Figure 4. (A-B) Cisplatin exposure reduces the expression of mitochondrial-DNA encoded proteins.

(A) Representative Western Blot of mitochondrial-encoded cytochrome c oxidase subunit 1 (MT-CO1) and succinate dehydrogenase subunit A (SDHA) expression in A549 cells exposed to cisplatin (CDDP) or carboplatin (CBCDA) at a IC50 dose (12 μM and 50 μM, respectively) for 24 h. Chloramphenicol (CLP) at 100 μg/mL was used as positive control. (B) Quantitative analysis of n=3 independent biological replicates. MT-CO1 expression was normalized over SDHA expression. Data are presented as fold change over control (no treatment). (C-D) Carboplatin is less efficient than cisplatin in impairing mtDNA transcription and generating ROS in cancer cells. (C) MT-CO1 mRNA levels following exposure to cisplatin and carboplatin. A549 cells were exposed to cisplatin and carboplatin at an IC50 dose (12 μM and 50 μM, respectively) and mRNA levels analyzed by qRT-PCR as described in Materials and Methods. Bar represent mean of n=5 experiments +/- SEM. Data are presented as fold change compared to control (no treatment, black dotted line).
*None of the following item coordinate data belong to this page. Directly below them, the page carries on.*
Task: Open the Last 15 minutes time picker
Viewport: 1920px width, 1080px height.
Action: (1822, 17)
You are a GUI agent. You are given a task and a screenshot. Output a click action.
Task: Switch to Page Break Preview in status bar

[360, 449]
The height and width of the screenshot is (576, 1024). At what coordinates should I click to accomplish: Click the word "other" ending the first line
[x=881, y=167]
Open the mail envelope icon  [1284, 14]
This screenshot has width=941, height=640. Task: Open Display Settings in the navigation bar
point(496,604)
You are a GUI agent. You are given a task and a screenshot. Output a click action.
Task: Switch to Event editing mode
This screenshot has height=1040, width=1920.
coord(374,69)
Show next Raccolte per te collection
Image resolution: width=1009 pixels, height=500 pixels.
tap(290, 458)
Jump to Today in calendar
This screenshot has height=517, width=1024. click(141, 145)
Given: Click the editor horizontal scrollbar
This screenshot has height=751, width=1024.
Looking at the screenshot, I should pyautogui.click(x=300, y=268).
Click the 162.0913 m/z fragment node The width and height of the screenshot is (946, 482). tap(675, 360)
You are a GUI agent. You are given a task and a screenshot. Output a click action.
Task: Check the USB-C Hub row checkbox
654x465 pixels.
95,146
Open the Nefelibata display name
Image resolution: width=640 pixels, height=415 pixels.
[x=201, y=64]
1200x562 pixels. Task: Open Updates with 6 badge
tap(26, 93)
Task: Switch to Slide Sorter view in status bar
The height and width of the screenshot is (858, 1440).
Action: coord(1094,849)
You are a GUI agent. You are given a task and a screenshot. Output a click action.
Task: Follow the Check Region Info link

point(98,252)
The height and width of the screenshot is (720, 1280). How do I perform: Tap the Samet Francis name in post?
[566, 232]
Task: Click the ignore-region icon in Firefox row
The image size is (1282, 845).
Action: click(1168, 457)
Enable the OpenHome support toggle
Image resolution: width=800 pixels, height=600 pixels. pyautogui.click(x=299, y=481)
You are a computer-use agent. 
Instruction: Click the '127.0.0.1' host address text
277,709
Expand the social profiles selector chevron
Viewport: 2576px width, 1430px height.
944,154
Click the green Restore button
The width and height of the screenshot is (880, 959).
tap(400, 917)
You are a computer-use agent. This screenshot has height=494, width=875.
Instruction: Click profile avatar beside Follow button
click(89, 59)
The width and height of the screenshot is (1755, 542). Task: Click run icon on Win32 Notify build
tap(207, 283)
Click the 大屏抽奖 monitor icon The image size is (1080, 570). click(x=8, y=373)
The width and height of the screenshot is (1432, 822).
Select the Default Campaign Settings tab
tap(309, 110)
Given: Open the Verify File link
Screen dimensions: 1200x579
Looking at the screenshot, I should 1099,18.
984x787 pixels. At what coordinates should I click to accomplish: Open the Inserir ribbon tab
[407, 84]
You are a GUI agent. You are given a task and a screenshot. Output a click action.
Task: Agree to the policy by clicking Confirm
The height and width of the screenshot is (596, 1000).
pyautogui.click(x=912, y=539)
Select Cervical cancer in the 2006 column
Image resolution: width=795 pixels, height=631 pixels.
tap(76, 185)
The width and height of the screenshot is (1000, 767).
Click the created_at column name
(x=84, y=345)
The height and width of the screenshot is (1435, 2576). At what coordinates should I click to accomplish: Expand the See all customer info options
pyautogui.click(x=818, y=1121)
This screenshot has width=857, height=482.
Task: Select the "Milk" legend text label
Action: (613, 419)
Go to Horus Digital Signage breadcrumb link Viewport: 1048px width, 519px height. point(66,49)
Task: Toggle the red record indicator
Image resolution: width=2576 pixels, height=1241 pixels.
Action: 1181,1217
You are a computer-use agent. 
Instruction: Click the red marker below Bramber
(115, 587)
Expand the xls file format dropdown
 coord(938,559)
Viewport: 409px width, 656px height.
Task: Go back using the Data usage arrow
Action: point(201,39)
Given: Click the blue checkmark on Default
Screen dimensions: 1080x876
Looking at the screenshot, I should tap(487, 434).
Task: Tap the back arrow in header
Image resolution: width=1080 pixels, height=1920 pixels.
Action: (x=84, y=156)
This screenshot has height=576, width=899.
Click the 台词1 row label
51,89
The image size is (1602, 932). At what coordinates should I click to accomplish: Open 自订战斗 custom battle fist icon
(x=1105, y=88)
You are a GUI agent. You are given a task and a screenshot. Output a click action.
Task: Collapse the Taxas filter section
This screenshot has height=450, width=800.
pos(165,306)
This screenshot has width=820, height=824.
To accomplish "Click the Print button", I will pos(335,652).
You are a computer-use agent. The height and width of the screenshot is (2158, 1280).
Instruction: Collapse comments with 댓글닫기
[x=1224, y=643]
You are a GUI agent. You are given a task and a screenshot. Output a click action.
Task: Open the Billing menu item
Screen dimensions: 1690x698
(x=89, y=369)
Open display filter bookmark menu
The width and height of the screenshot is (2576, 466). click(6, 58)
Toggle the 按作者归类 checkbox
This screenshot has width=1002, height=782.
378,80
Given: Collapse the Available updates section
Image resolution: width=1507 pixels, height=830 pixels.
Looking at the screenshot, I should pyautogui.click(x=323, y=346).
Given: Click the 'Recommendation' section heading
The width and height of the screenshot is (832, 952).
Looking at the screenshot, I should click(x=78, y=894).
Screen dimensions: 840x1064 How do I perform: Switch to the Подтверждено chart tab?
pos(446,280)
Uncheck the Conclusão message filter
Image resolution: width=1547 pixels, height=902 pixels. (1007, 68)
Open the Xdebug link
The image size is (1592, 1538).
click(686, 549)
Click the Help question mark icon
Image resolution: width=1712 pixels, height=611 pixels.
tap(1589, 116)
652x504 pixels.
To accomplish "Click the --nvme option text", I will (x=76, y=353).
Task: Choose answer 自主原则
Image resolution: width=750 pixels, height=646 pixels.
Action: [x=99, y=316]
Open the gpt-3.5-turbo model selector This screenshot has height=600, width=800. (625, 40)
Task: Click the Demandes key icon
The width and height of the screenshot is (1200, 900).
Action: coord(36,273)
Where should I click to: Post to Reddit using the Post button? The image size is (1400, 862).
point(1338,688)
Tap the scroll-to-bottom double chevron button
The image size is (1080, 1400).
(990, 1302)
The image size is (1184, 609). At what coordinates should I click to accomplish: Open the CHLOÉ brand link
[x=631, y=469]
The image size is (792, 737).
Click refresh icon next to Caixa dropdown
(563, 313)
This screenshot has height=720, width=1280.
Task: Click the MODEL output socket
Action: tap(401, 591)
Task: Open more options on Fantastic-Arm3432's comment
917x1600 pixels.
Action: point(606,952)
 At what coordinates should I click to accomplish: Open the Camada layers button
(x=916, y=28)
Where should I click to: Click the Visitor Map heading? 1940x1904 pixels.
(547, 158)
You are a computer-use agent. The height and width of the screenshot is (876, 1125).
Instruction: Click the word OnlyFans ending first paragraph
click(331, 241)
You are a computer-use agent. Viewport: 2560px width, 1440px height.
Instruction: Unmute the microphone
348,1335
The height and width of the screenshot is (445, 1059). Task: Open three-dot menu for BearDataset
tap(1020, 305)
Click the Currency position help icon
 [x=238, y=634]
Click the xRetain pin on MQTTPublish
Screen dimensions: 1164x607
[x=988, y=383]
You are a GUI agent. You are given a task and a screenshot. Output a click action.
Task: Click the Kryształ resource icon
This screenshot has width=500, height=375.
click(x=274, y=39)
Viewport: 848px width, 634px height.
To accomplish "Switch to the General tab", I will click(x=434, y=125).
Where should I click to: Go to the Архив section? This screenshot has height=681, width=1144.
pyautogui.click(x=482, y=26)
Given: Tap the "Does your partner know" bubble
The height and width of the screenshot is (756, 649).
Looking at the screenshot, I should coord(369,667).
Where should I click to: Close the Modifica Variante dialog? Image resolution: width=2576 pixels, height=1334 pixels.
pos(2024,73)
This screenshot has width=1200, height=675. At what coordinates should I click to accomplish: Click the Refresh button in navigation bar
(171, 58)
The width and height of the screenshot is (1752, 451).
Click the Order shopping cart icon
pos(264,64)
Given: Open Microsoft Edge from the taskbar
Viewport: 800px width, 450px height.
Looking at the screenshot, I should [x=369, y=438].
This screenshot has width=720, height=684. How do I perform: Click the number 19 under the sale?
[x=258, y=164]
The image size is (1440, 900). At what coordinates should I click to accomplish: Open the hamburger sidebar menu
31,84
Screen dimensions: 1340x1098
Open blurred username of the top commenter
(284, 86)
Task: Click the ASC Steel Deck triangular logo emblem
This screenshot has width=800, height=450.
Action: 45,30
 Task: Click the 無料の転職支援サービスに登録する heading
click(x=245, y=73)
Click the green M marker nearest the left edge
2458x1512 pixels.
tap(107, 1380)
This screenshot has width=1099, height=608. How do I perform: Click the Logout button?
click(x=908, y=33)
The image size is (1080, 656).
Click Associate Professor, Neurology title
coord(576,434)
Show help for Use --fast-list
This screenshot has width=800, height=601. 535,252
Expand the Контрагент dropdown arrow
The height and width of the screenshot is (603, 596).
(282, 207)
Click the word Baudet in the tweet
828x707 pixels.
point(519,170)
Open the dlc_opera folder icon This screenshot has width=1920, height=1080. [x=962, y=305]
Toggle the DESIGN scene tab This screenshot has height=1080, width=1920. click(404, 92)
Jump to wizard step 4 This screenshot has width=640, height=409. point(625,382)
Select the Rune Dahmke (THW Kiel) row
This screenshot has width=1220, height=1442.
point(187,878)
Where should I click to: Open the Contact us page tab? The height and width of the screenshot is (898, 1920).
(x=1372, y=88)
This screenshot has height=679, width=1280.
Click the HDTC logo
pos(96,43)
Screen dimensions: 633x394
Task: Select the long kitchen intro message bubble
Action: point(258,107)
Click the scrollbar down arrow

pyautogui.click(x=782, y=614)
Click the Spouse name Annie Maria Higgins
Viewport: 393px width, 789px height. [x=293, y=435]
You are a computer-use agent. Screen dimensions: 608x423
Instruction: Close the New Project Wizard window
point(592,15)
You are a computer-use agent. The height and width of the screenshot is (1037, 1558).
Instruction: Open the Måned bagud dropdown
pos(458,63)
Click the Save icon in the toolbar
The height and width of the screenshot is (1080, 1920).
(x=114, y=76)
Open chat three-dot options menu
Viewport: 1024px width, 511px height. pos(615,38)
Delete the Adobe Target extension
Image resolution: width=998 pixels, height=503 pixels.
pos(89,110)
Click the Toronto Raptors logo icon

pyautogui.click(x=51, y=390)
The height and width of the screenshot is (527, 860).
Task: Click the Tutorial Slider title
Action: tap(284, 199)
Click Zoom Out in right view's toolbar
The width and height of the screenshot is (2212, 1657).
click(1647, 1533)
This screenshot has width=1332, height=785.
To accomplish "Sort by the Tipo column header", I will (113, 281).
MT-CO1 mRNA expression levels in treated vs. non treated cells were analyzed by one-way ANOVA (p<0.005; Bonferroni post-test for multiple comparison:* p<0.05; **p<0.005 (D) ROS levels in A549 following exposure to cisplatin and carboplatin. A549 cells were exposed to cisplatin (CDDP) at an IC50 dose (12 µM) or a range of carboplatin (CBCDA) doses and total intracellular ROS levels were measured after 24 h by incubating with H₂DCFDA. ROS levels in treated vs. non treated cells were analyzed by one-way ANOVA (p<0.005; Bonferroni post-test for multiple comparison: *p<0.05, **p<0.01). Data are presented as fold increase over control (no treatment). Bars represent the mean of n=3 independent biological replicates +/- SD.